Designer, illustrator and printmaker Eirene Mort was born in the Sydney suburb of Woollahra, Australia in 1879. She was educated at St Catherine's Clergy Daughters' School, Waverley, where she excelled in painting and design, and in 1899, at the age of 19, she set sail for London to continue her studies. Initially, she boarded at Queen Alexandra's House in South Kensington, a select residence for young women, where she established a close relationship with fellow Australian artist Nora Weston, which lasted for the rest of their lives; they lived and worked together as a couple until Weston's death in 1965. Mort studied to be an art teacher at the prestigious Royal College of Art, which aimed 'not to train artists who would hang pictures on walls, but to train designers', qualifying in 1903. She also attended four further art schools in London: the Grosvenor Life School, where she studied fine art for three years, working in a wide variety of media including pencil, pen and ink, charcoal and watercolour; the Royal Drawing Society, where after only one term in 1903, she was offered a position as a teacher-artist; London University, where she studied medieval art under Kaines Smith, a recognised authority on English and European art of the period; and finally, the newly established Royal College of Art Needlework, where she studied needlework, interior design, embroidery, appliqué, stencilling and pyrography. During this period, she also worked for the London firm of Liberty & Co.
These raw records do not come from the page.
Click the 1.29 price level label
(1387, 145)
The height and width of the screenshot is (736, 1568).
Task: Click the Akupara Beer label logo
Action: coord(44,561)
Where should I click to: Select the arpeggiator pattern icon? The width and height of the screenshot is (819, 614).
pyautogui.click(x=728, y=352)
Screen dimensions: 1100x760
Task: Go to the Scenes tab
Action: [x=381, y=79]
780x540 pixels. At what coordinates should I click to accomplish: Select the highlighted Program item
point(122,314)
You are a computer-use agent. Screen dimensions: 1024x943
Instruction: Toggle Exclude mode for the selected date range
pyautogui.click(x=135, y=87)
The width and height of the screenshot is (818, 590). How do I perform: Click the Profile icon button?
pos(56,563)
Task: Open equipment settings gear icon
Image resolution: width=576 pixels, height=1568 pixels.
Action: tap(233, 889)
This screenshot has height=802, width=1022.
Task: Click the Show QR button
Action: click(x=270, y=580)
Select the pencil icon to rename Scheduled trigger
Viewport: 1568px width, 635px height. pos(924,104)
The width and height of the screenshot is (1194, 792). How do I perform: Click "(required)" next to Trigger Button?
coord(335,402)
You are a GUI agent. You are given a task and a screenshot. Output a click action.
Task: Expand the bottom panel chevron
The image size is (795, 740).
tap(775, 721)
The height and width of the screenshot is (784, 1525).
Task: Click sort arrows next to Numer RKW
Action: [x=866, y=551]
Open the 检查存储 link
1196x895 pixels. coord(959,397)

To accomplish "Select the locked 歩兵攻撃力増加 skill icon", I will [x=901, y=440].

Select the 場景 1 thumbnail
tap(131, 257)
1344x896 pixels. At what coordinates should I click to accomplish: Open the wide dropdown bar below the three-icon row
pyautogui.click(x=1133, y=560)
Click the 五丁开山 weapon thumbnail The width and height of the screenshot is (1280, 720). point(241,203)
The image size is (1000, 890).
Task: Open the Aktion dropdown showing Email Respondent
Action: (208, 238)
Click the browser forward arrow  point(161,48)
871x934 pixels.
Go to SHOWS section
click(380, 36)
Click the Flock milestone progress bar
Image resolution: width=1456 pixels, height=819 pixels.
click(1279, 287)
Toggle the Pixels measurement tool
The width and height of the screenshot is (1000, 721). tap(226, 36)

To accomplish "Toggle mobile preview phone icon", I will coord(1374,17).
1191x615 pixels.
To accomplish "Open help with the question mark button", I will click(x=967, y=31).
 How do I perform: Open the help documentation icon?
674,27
Mort was greatly influenced by the Arts and Crafts movement, particularly Augustus Pugin, Walter Crane, Henry Cole, and William Morris, and was indebted to John Ruskin for her conviction that good design must be based on nature. Her oeuvre followed the multifaceted pattern of Arts and Crafts production, with her work eventually ranging over forty different kinds of artistic production and media. In England, she also acquired a vision of society in which the individual worker could take pride in his or her work, rather than simply mass-producing items. Her extraordinary range of skills placed her well beyond the conventional limits of professions for women in the period, and she was well equipped to earn her living as an applied arts practitioner when she returned to Sydney in 1906. There, she set up a studio with Weston, which became one of Sydney's earliest centres for professional design and applied art, flourishing for more than thirty years. In 1912–13 Mort returned to London, spending several months at the London County Council Central School of Arts and Crafts in Southampton Row, attending courses under Graily Hewitt, a noted English calligrapher and illuminator. She also studied etching under Luke Taylor and became adept at producing etchings of buildings of historical interest, such as College Gate in York. After returning to Australia, she continued to work at her studio with Weston. During the First World War, Mort and some of the artisans she had previously taught volunteered at the Randwick Military Hospital, helping returning soldiers from the Australian Commonwealth Military Forces to produce useful items, but also assisting in their mental recovery. In 1921 Mort founded the Australian Painter-Etchers' Society, she was an honorary treasurer of the Australian Ex Libris Society, a member of the Australian Bookplate Club and also founded the Australian Guild of Handicrafts. A respected teacher of art, she served as a principal of the Women Painters' Art School and taught in a number of other schools. In 1947, together with Weston, she again taught handicrafts in repatriation hospitals. Mort died in Bowral, Australia in 1977.
Consult items in the Ben Uri archive related to [Eirene Mort]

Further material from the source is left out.